--- Data extract Enclosed Below ---
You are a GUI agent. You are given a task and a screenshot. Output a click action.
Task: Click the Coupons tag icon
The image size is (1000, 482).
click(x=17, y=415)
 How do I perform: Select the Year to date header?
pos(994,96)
--- End of Enclosed Data extract ---
--- Data extract Enclosed Below ---
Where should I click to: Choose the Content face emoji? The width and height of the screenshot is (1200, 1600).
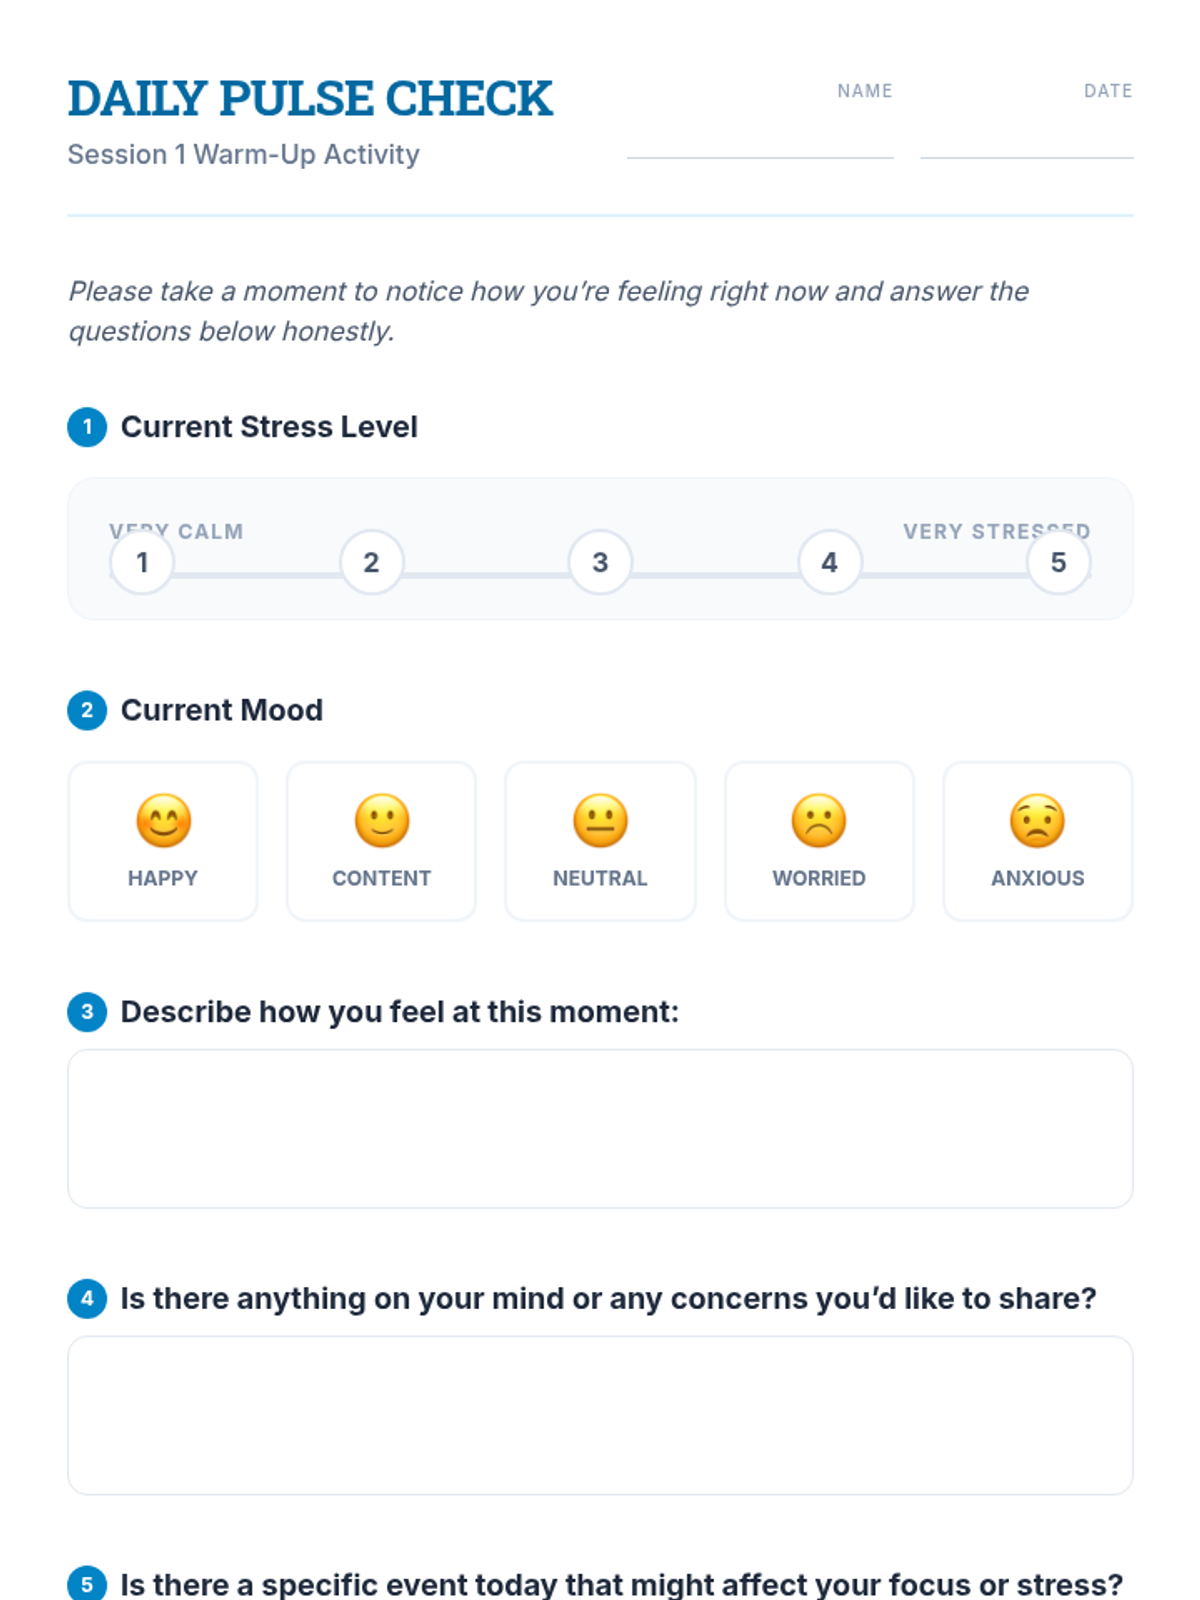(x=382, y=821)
--- End of Enclosed Data extract ---
--- Data extract Enclosed Below ---
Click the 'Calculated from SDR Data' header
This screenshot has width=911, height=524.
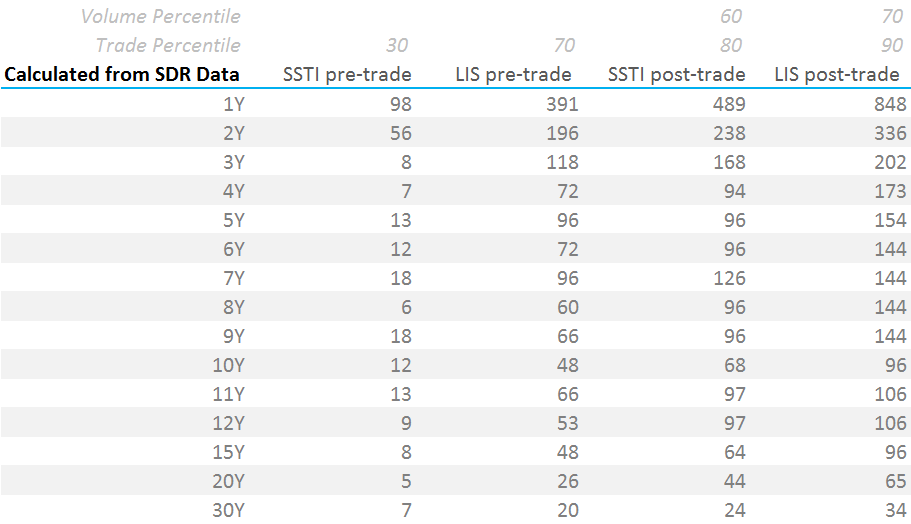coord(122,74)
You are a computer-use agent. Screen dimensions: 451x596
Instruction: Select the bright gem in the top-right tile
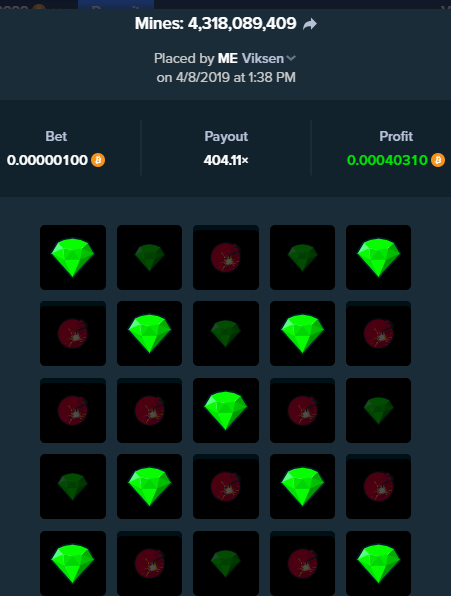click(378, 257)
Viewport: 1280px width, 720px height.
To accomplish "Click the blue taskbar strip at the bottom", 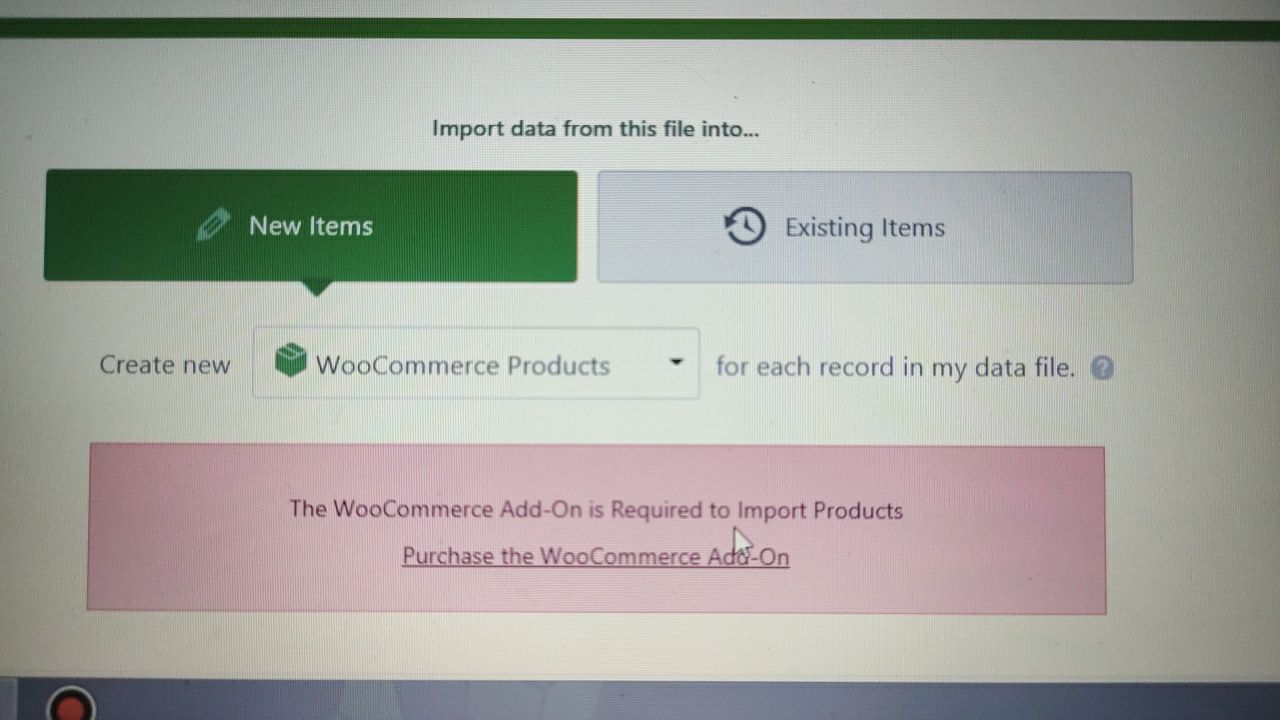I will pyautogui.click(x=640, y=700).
--- End of Enclosed Data extract ---
[What is needed]
Throughout the material above, find every line holding "agent" and copy it.

[Response area]
You are a GUI agent. You are given a task and a screenshot. Output a click action.
You are a computer-use agent. Screen dimensions: 451x596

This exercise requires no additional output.